MI5 made ‘obvious’ mistakes over Manchester Arena bomber: Judge
  • Information received months before attack linked Salman Abedi to terrorism

LONDON: MI5 missed “obvious” intelligence ahead of the 2017 Manchester Arena bombing after “jumping to the wrong conclusions,” a British judge has said.

In an interview for “When Worlds Collide,” a two-part ITV documentary on the bombing, Lord Anderson of Ipswich QC said “mistakes were made” by the security service when it was assessing information before the attack, which killed 22 people as they left an Ariana Grande concert.

MI5 has refused to release the secret intelligence it received, but Anderson said it was important and linked the bomber Salman Abedi to terrorism months before the attack.

"MI5 interpreted that intelligence as relating to ordinary crime,” he said. “With hindsight, it’s pretty obvious that that intelligence related to a developing terrorist plot. Now, we all make mistakes, we all misunderstand things that we are told, we all jump to conclusions and that’s what happened in this case.”

Anderson, a former reviewer of terrorism legislation in Britain, assessed the intelligence processed by MI5, which he published seven months after the blast. 

Abedi was investigated in 2014 when he was 19, three years before the attack, but his case was shut down and he was never reassessed despite being identified in eight more investigations.

Anderson said MI5 monitored former targets by setting up “tripwires” to assess future investigations. 

Abedi was picked up by these tripwires, which showed that he was “somebody who looked as though he might deserve a priority investigation.”

Anderson said: “The tripwire is automatic, it takes you a certain way, but it is not a substitute for human beings meeting in a room to pull together the evidence they have.

“As a consequence of that, the meeting was fixed for May 31. The plot ran faster than the process and on May 22 he detonated his backpack.”

MI5 has accepted that it was wrong to have not stopped and questioned Abedi when he returned from Libya four days before he blew himself up at Manchester Arena.

“The powers of the police at the airport are very strong indeed. They can compel people to answer questions, there is no right of silence,” Anderson said.

He added that Abedi, who was on two separate occasions listed as a person of interest, “was known to have certain quite radical views and he had a travel history that was enough to justify pulling him over and asking him some questions.

“MI5 themselves accepted to me that this is what should have happened. At the end of the day, mistakes were made. Whether they would have made a difference is another matter.

“MI5 say it’s not very likely that we could have prevented the attacks anyway. I prefer to emphasise that we simply can’t know.”

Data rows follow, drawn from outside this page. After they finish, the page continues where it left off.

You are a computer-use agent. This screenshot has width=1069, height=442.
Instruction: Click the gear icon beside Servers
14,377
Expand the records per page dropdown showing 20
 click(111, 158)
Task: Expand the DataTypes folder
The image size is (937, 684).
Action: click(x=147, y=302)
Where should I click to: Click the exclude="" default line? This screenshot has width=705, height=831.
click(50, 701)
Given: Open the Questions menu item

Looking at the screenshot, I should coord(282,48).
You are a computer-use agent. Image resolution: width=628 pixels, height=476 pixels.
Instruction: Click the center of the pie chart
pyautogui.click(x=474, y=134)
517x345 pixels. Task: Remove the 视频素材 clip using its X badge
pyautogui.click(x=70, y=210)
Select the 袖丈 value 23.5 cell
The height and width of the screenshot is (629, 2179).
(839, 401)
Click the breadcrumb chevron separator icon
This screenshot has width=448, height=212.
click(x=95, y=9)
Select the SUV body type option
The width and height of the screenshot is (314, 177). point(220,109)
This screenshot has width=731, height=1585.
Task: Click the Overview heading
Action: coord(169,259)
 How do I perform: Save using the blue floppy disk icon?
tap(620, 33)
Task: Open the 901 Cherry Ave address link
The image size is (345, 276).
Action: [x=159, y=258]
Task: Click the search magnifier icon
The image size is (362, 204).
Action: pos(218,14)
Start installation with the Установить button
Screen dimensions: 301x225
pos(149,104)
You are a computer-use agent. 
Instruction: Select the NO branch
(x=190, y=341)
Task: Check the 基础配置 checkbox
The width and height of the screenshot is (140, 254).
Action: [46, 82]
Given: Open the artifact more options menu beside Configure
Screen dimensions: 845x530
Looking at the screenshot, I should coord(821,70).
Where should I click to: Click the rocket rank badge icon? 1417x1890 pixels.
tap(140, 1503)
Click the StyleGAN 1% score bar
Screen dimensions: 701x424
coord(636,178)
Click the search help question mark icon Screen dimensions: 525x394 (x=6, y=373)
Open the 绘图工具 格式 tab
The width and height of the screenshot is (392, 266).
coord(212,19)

Anderson said intelligence received twice before the attack was not used properly because its “significance was not fully appreciated at the time.”

Sir John Saunders, chairman of the Manchester Arena inquiry, will publish his conclusions later this year.

MI5’s director general of counterterrorism told the inquiry: “In our view it was a reasonable judgment to make that he (Abedi) was not associated with terrorism and reasonable not to reopen the investigation on that basis.”